What you have to do
The line containing "998x654 pixels. How", plus every line that follows it to the end of the listing below, is what you transcribe exactly; omit all pictures.

(Exercise material)

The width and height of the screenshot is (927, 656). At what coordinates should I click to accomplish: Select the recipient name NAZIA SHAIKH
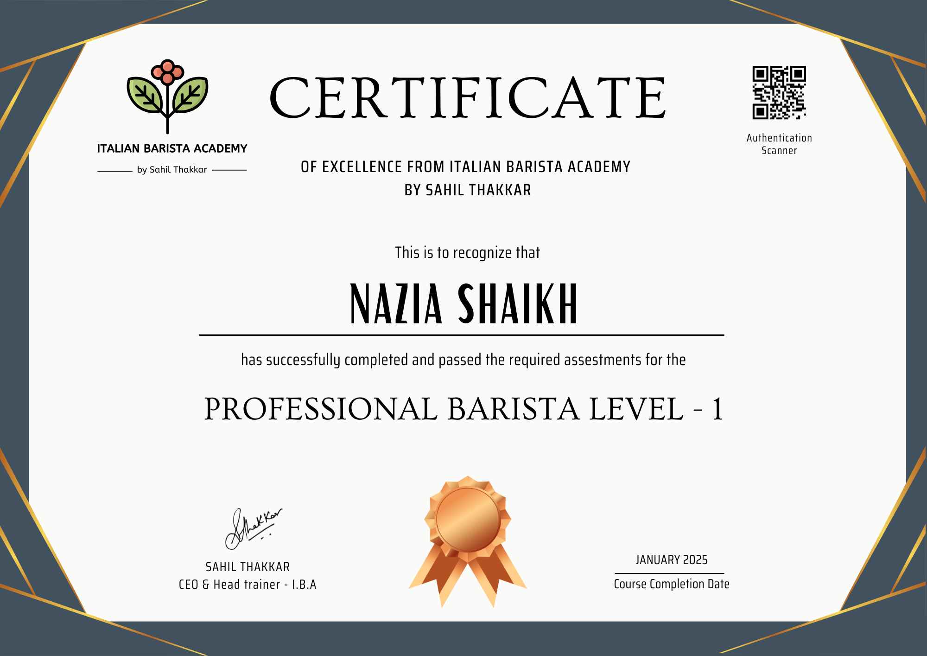coord(464,305)
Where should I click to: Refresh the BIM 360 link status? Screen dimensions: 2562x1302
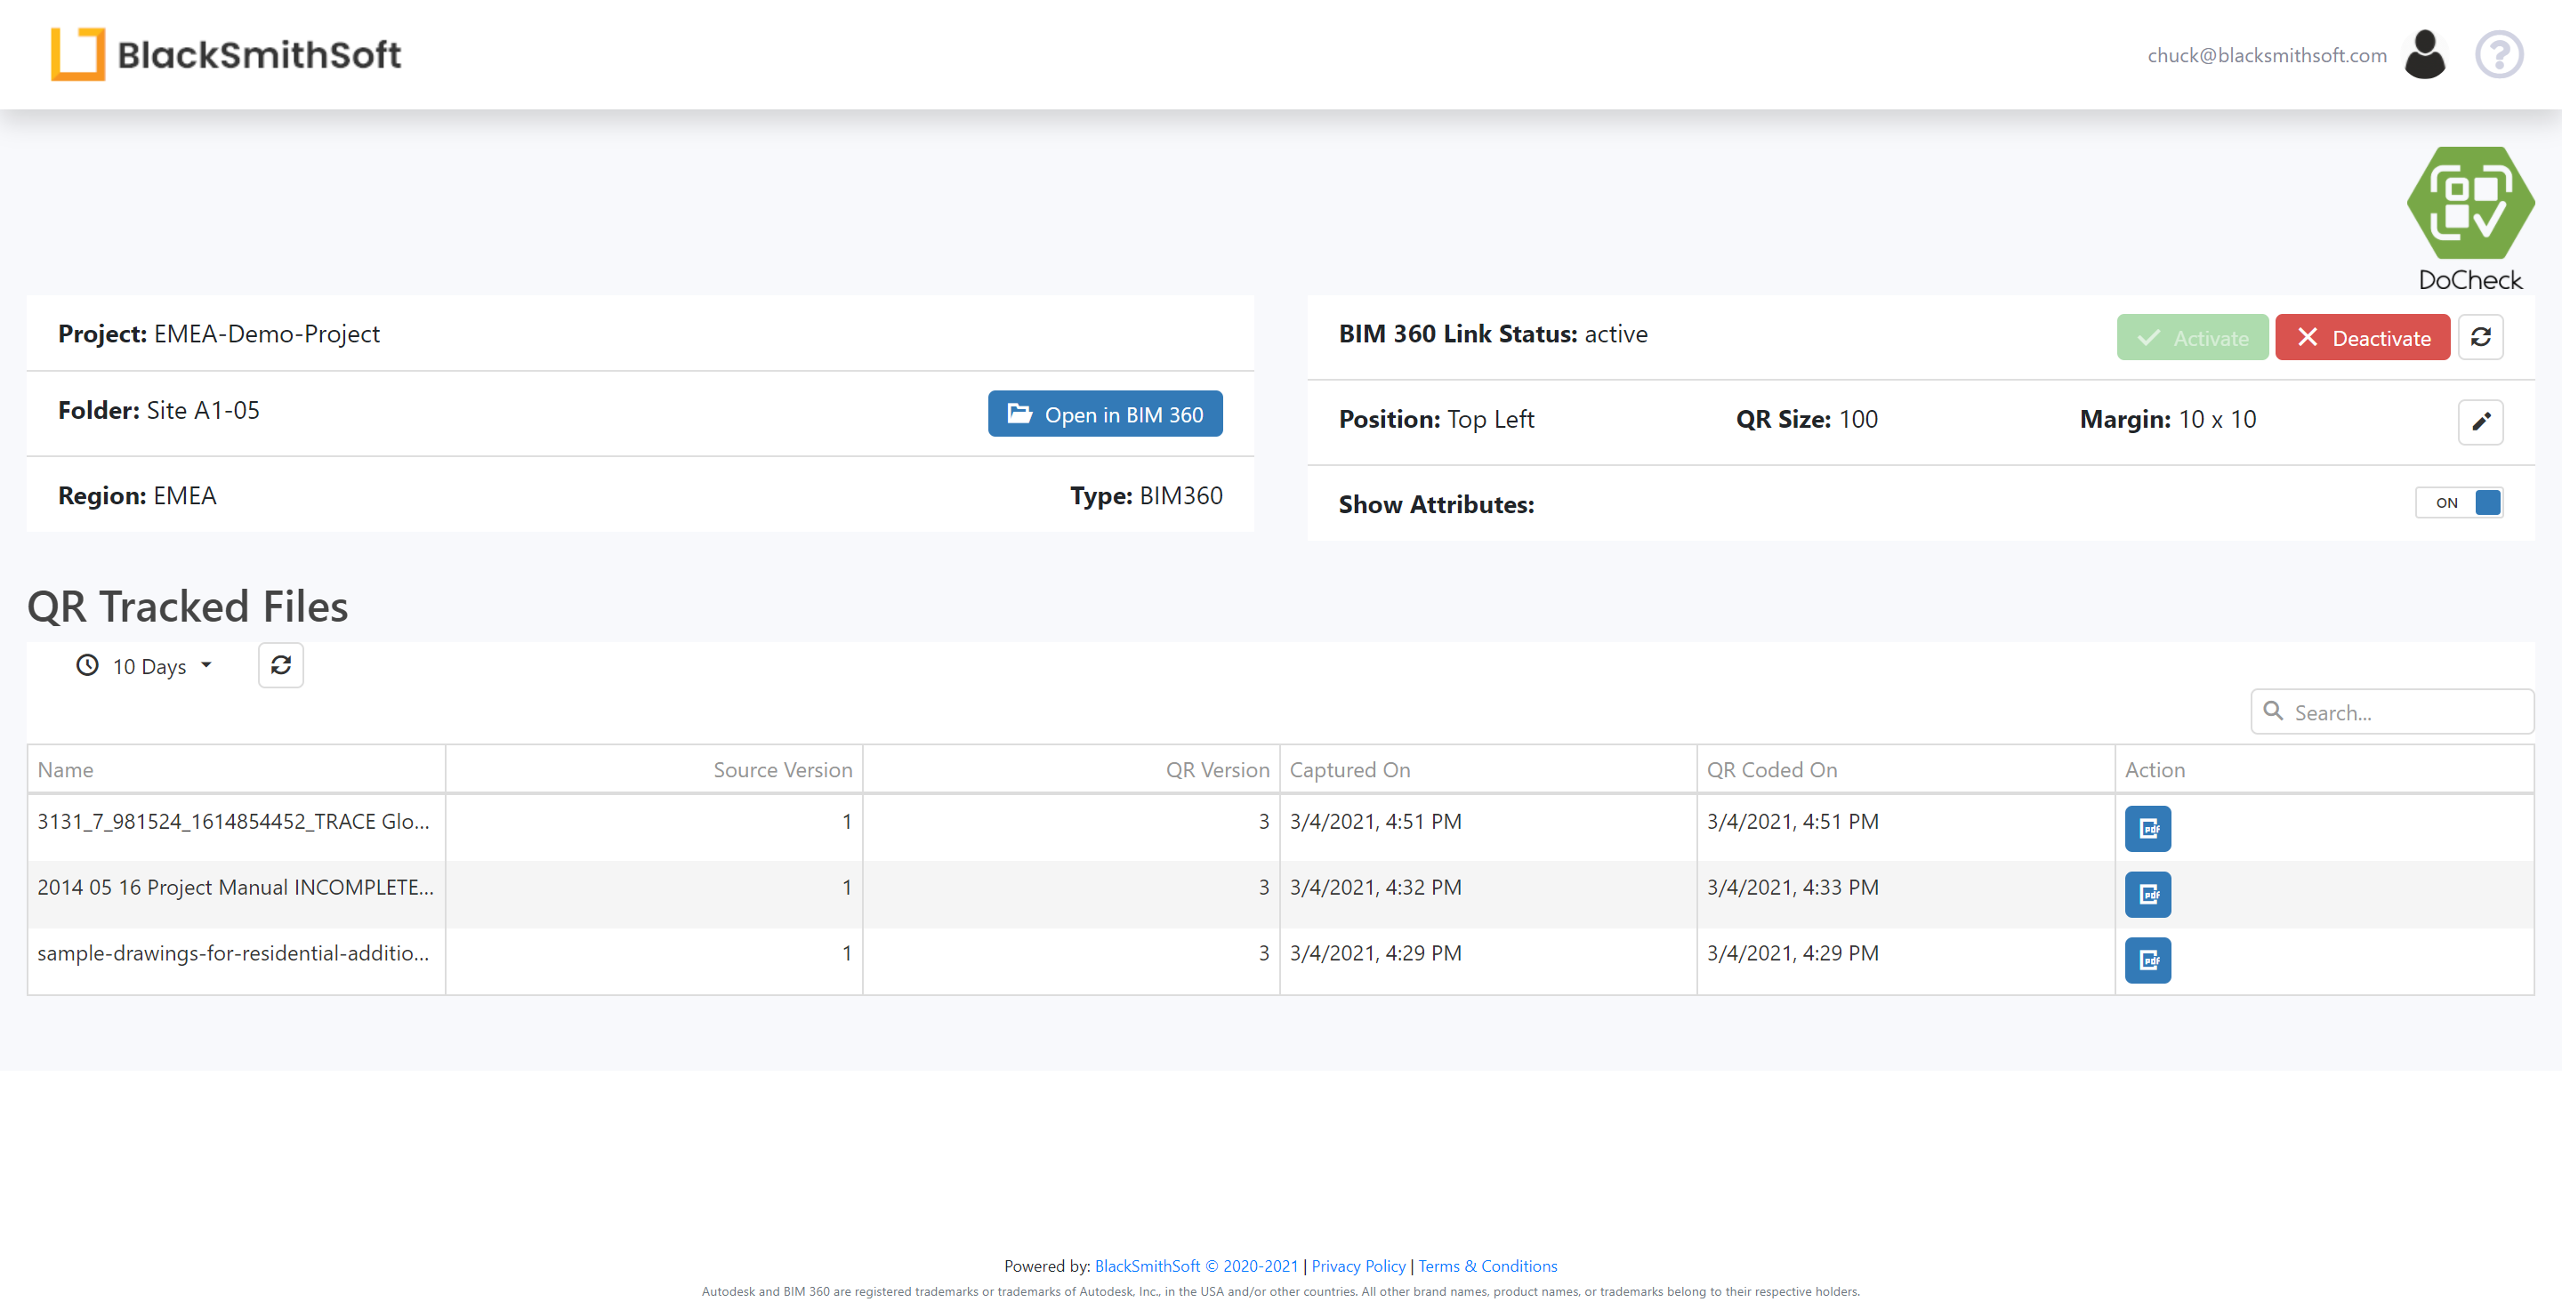point(2479,337)
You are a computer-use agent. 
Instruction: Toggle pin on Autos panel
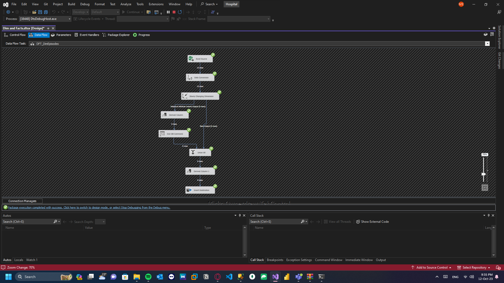240,215
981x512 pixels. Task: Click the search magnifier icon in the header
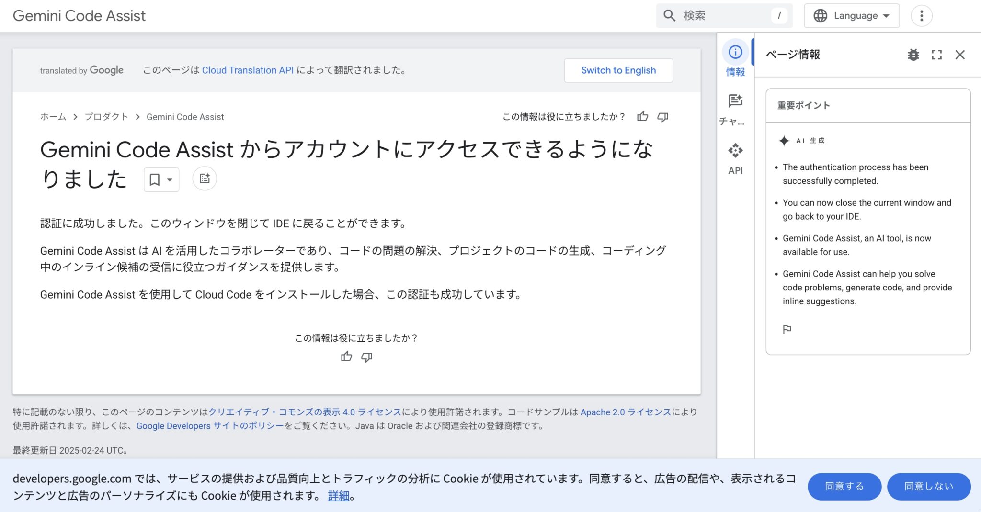669,15
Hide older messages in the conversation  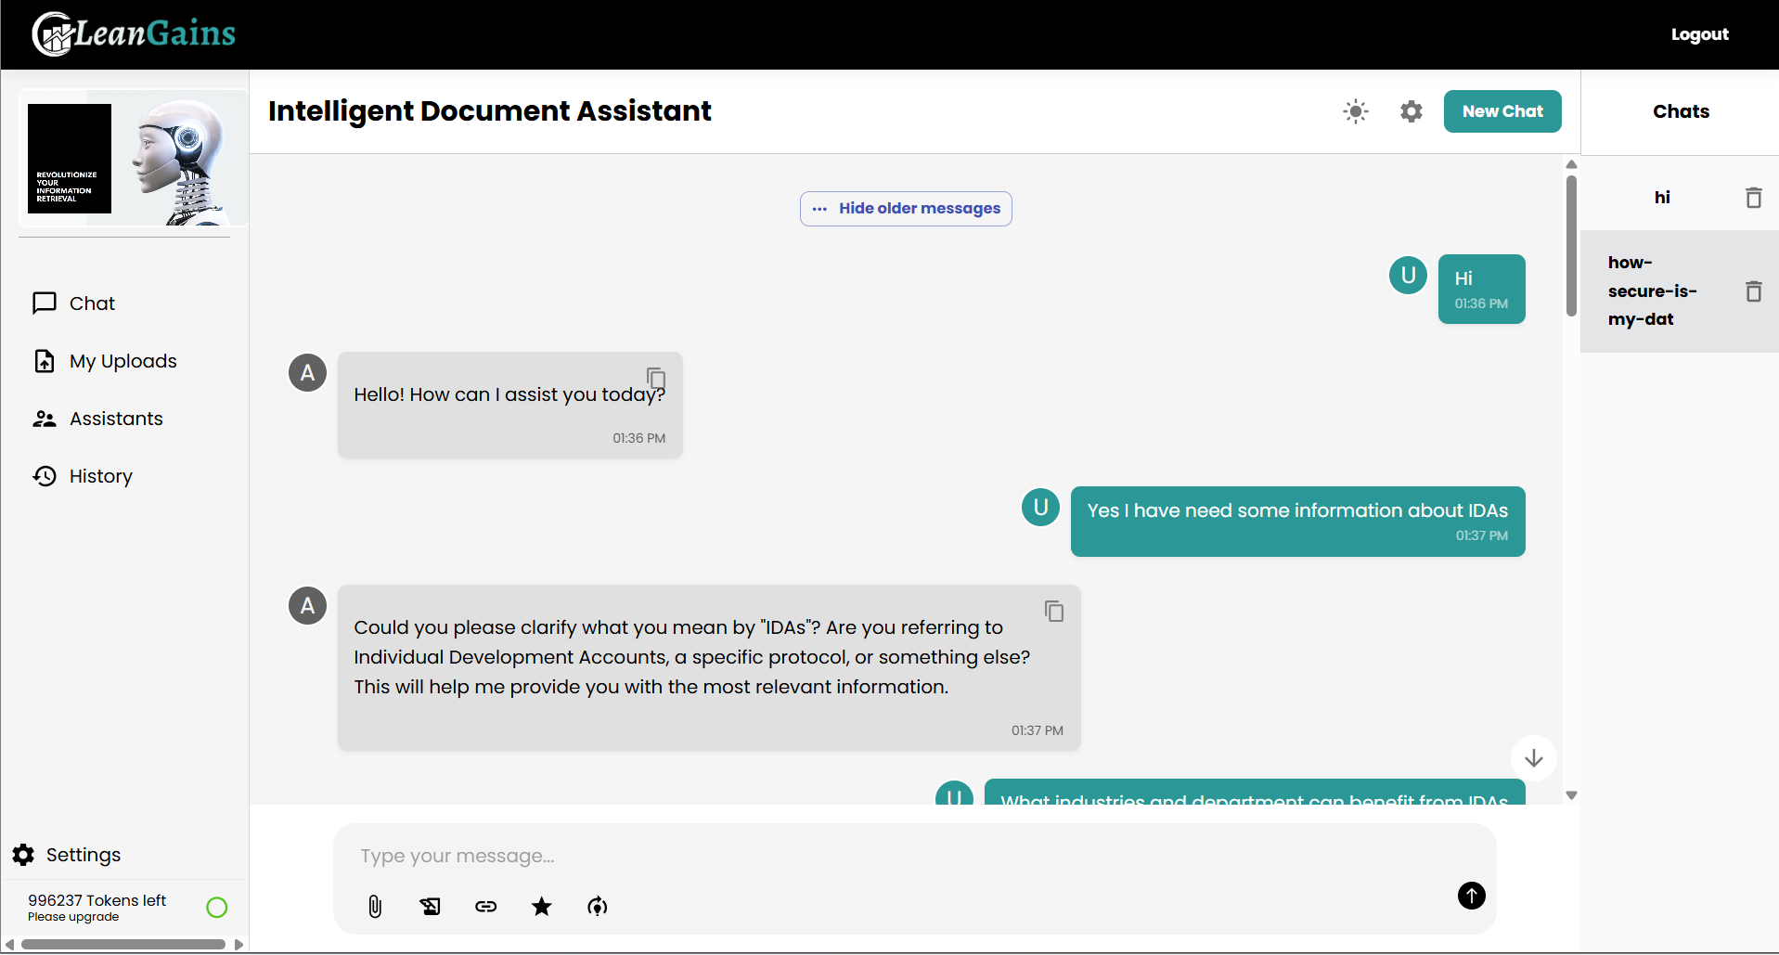point(905,209)
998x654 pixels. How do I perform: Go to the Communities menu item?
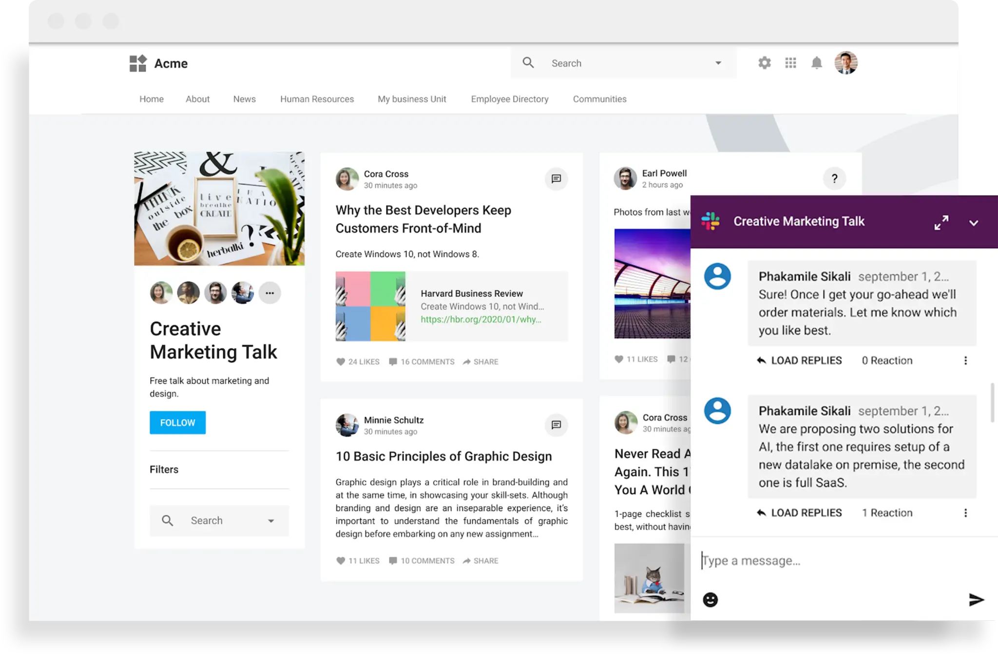(599, 99)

(End Exercise material)

Answer to the problem
998x654 pixels. How do I perform: Go to the Communities menu item?
(599, 99)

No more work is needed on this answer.